GIVEN DATA -
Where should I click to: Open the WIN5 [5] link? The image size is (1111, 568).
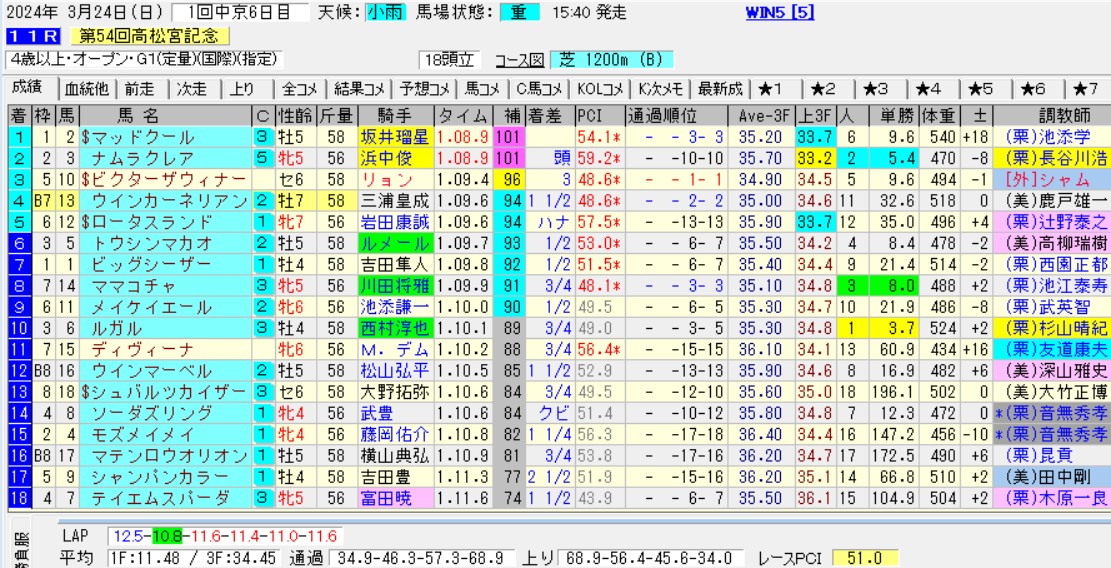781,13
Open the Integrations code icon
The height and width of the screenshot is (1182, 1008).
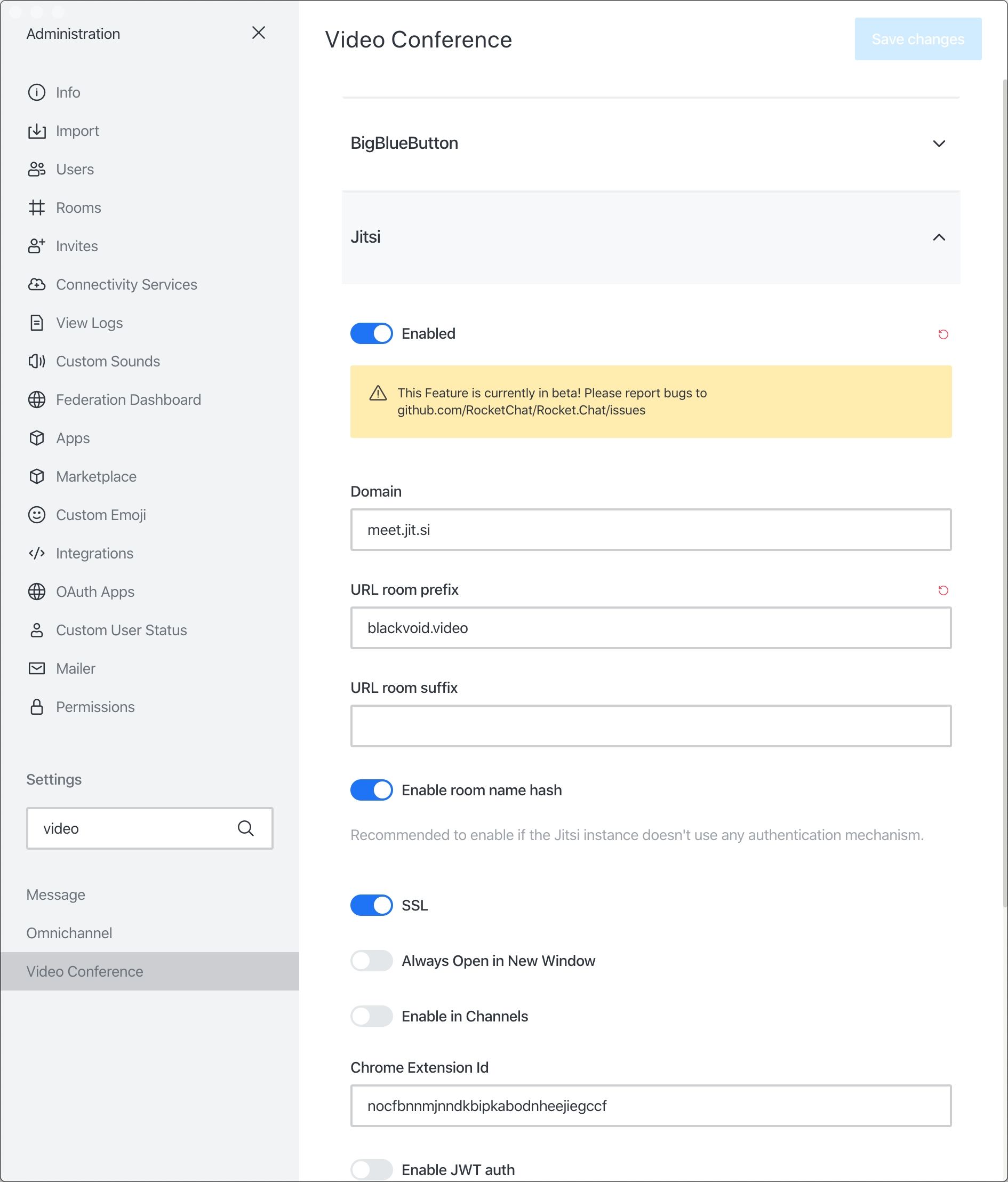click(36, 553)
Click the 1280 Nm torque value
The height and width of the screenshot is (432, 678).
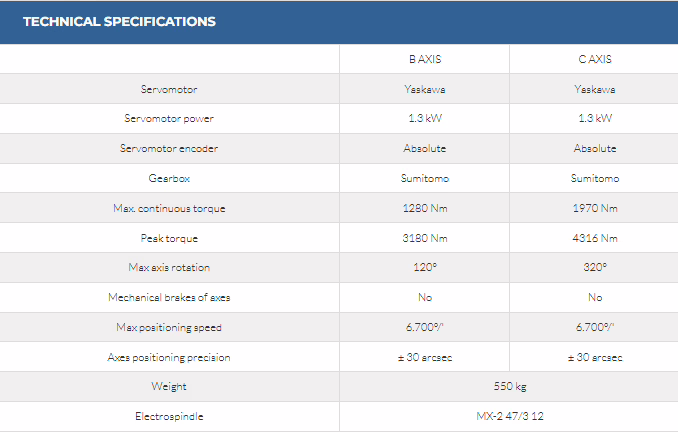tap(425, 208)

* * *

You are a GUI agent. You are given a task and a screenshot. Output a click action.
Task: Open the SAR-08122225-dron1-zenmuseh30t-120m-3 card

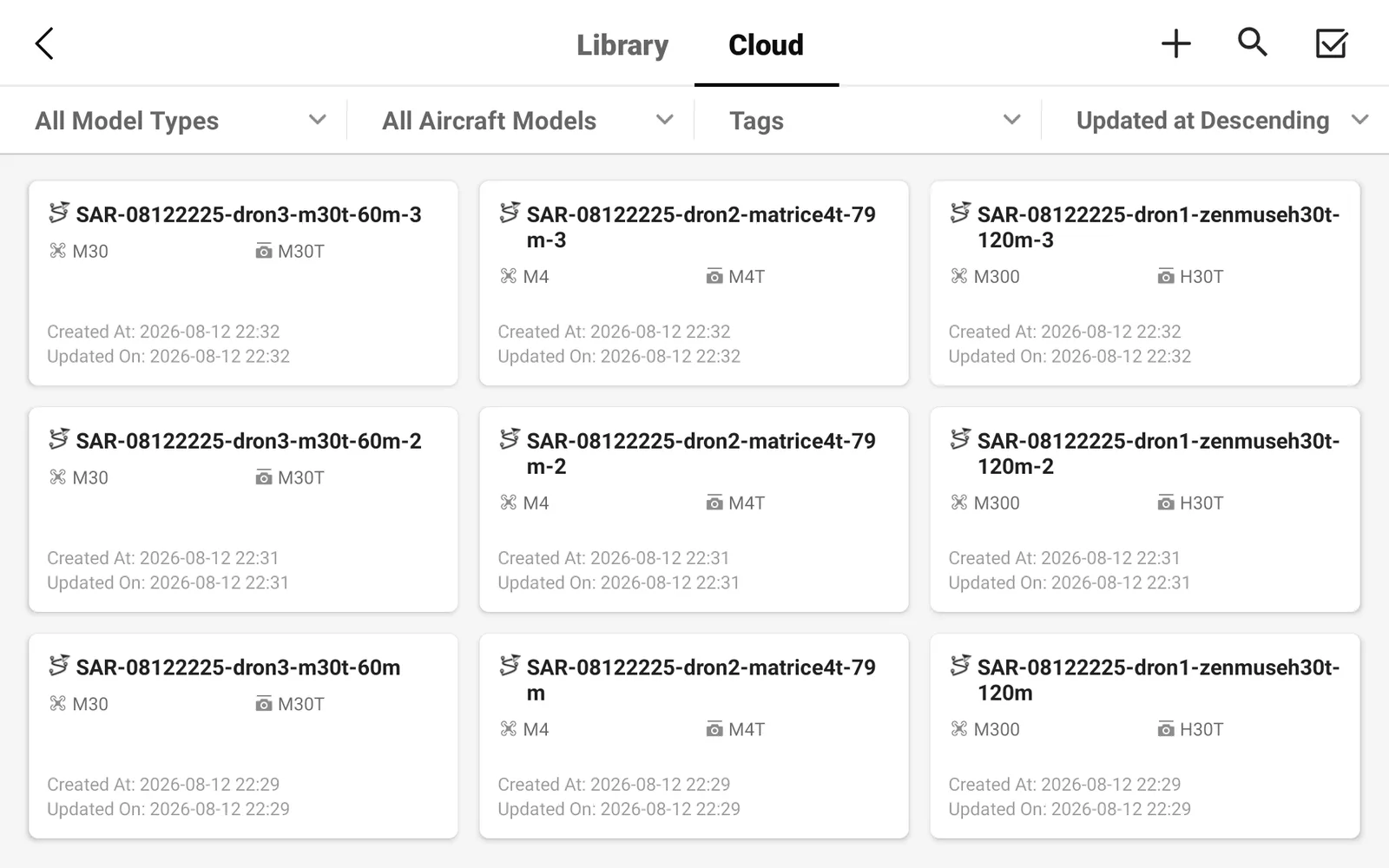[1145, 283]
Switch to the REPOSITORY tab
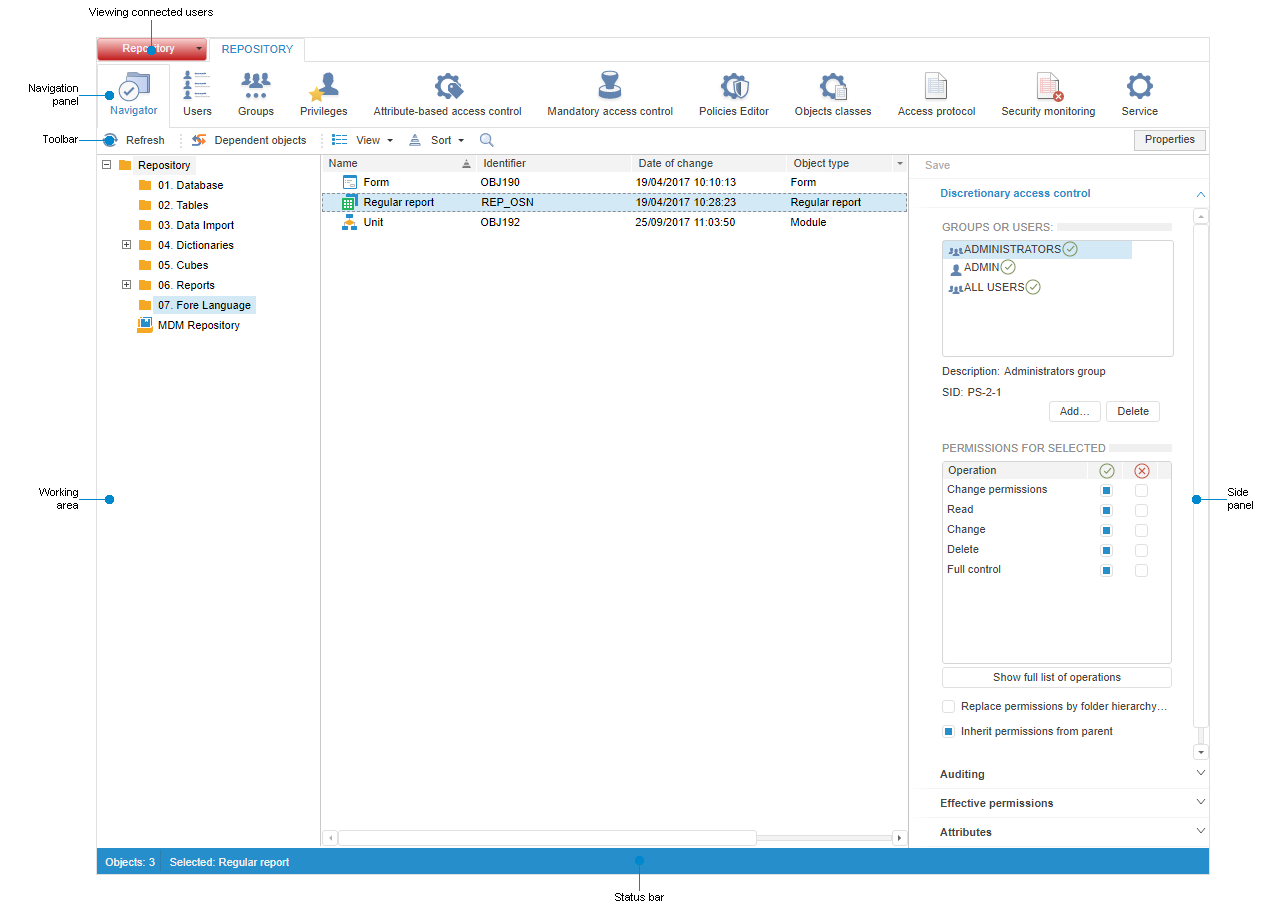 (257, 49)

TASK PROMPT - Leave the pictures out, and transcribe exactly the lines above starting at the one that contains "Where should I" and ending at the one that contains "Click the 1280 Nm torque value".

ANSWER BOX -
Where should I click to: Open the WIN5 [5] link? The image size is (1111, 568).
781,13
Open the Integrations code icon
The height and width of the screenshot is (1182, 1008).
click(36, 553)
Click the 1280 Nm torque value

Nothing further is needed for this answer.